L’ébrouement est un signe favorable dans un cheval qui tousse, voyez Poussif ; & dans les chevaux qui jettent, voyez Gourme, Fausse gourme, Morve. (e)

EBROUER, (s’) Manége ; voyez Ebrouement.

EBSOM, (sel de) Chimie & Matiere medicale ; c’est un sel vitriolique à base terreuse auquel un sel de cette nature retiré de la fontaine d’Ebsom en Angletèrre, a donné son nom. On distribue dans les différentes parties de l’Europe, sous le nom de sel d’Ebsom, des sels de ce genre qui se ressemblent par plusieurs propriétés communes, mais qui different entr’eux par quelques caracteres particuliers, mais moins essentiels. Nous parlerons de tous ces sels, de leurs qualités communes & de leurs différences dans un article destiné aux sels vitrioliques en général, que nous placerons après l’article Vitriol.
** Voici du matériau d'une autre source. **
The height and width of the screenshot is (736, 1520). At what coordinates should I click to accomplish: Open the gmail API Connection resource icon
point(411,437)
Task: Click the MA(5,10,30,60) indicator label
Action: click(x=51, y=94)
Voyez cet article.

EBULLITION, EFFERVESCENCE, FERMENTATION, (Gramm. & Chimie.) Ces trois mots ne sont point synonymes, quoiqu’on les confonde aisément. M. Homberg est un des premiers qui en a expliqué la différence, & qui en a fait l’exacte distinction.

On appelle en Chimie ébullition, lorsque deux matieres en se pénétrant font paroître des bulles d’air, comme il arrive dans les dissolutions de certains sels par les acides.

On nomme effervescence, lorsque deux matieres qui se pénetrent produisent de la chaleur, comme il arrive dans presque tous les mêlanges des acides & des alkalis, & dans la plûpart des dissolutions minérales.

On appelle enfin fermentation, lorsque dans un mixte il se fait naturellement une séparation de la matiere sulphureuse avec la saline, ou lorsque par la conjonction de ces deux matieres il se compose naturellement un autre mixte.